Smelter Freeport

Pembangunan Smelter Berkaitan dengan Kedaulatan, Ini Kata Pengamat

Kontrak PT Freeport Indonesia (PTFI) terkait pengelolaan tambang Grasberg, Papua, akan habis pada tahun 2041.

Perusahaan pertambangan PT Gag Nikel di Pulau Gag Kabupaten Raja Ampat Provinsi Papua Barat. Foto via Harian NKRI

apahabar.com, JAKARTA - Kontrak PT Freeport Indonesia (PTFI) terkait pengelolaan tambang Grasberg, Papua, akan habis pada tahun 2041. Pemerintah telah mengajukan sejumlah persyaratan terkait perpanjangan kontrak, di antaranya pembangunan smelter di Papua.

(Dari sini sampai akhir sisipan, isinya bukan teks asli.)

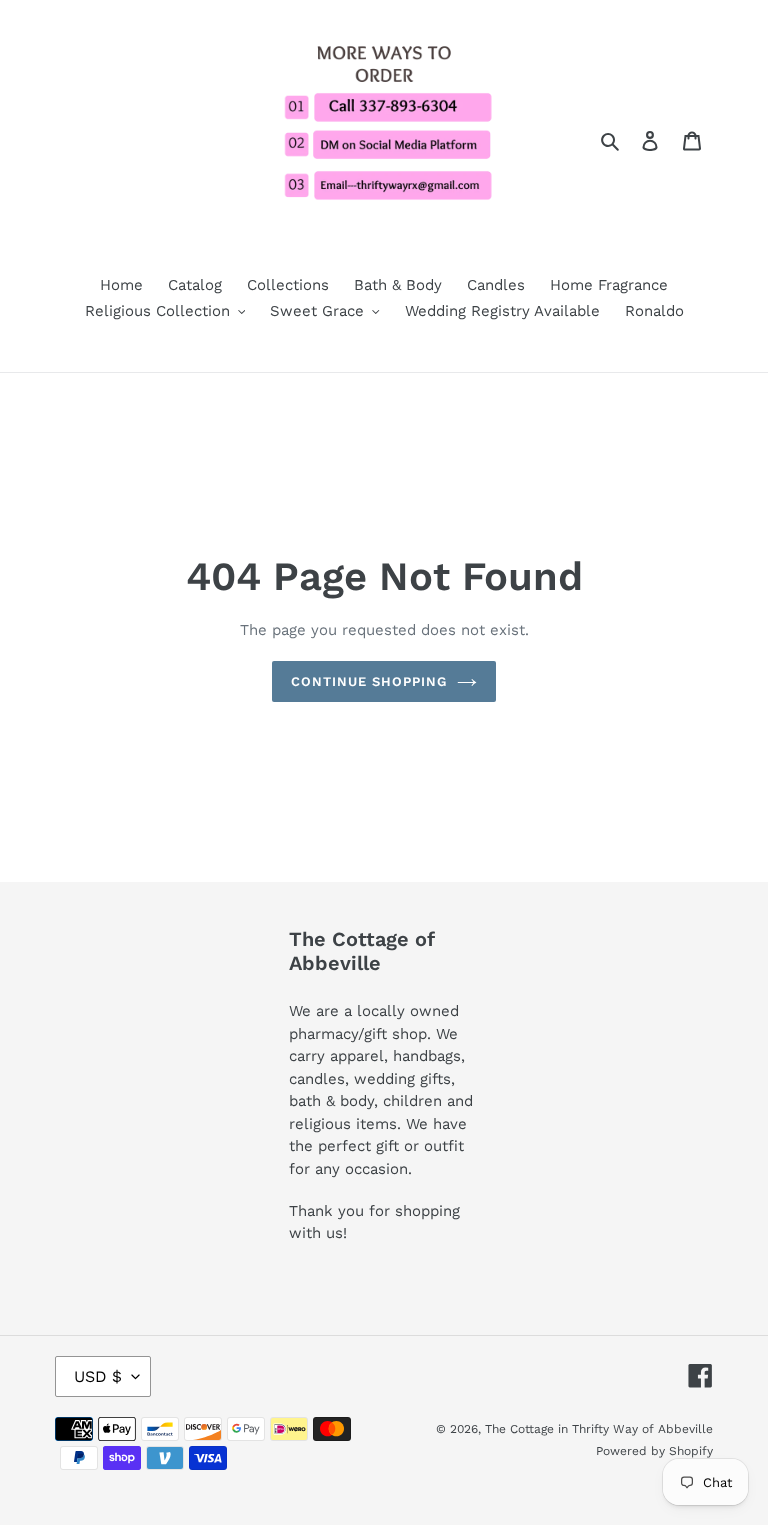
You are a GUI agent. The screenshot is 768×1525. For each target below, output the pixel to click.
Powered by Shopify (654, 1451)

Hal tersebut disampaikan oleh Menteri Investasi/Kepala Badan Koordinasi Penanaman Modal (BKPM) Bahlil Lahadalia di Jakarta, Jumat (30/6). Menurutnya, langkah tersebut berkaitan dengan kedaulatan dan harga diri orang Papua.

Khusus terkait kedaulatan dan demi harga diri orang Papua, Direktur Eksekutif ReforMiner Institute Komaidi Notonegoro menilai hal itu tidak akan menjadi kendala, sepanjang dikontrol oleh pemerintah pusat. Menurutnya, titik tekan berdaulat justru terletak pada peran negara.

"Tetapi melihatnya kan, ini ada nuansa kepentingan daerah dalam hal ini yang disampaikan oleh Pak Bahlil saya kira. Jadi beliau juga putra asli sana, kalau mau menyampaikan aspirasi saya kira juga wajar-wajar saja," ujar Komaidi kepada apahabar.com, Senin (3/7).

Baca Juga: Bangun Smelter di Papua, Pengamat: Banyak Hal yang Perlu Diperhatikan

Lebih jauh, Komaidi menegaskan, aspek kedaulatan semestinya tidak hanya ketika smelter dibangun di Papua. Di mana pun lokasinya, selama di Indonesia dan masih menguntungkan dalam hitungan bisnis, hal itu tidak mengurangi makna kata 'berdaulat'.

"Tetapi kalau bisa dilakukan di daerah setempat, tentu masyarakat termasuk pak Bahlil juga akan senang gitu kalau bisa dilakukan di sana," ujar Komaidi.

Selain itu, ungkap Komaidi, segala sesuatu harus dikaji secara mendalam terlebih dahulu. Kira-kira mana yang paling memberikan manfaat yang lebih besar dari sisi ekonomi.

"Sehingga para pihak perlu lebih bijaksana bahwa ada unsur dari beliaunya ingin di sana. Saya kira wajar, tetapi tentu bicara kepentingan bangsa dan negara harus dilihat yang paling optimal yang mana begitu saya kira," pungkasnya.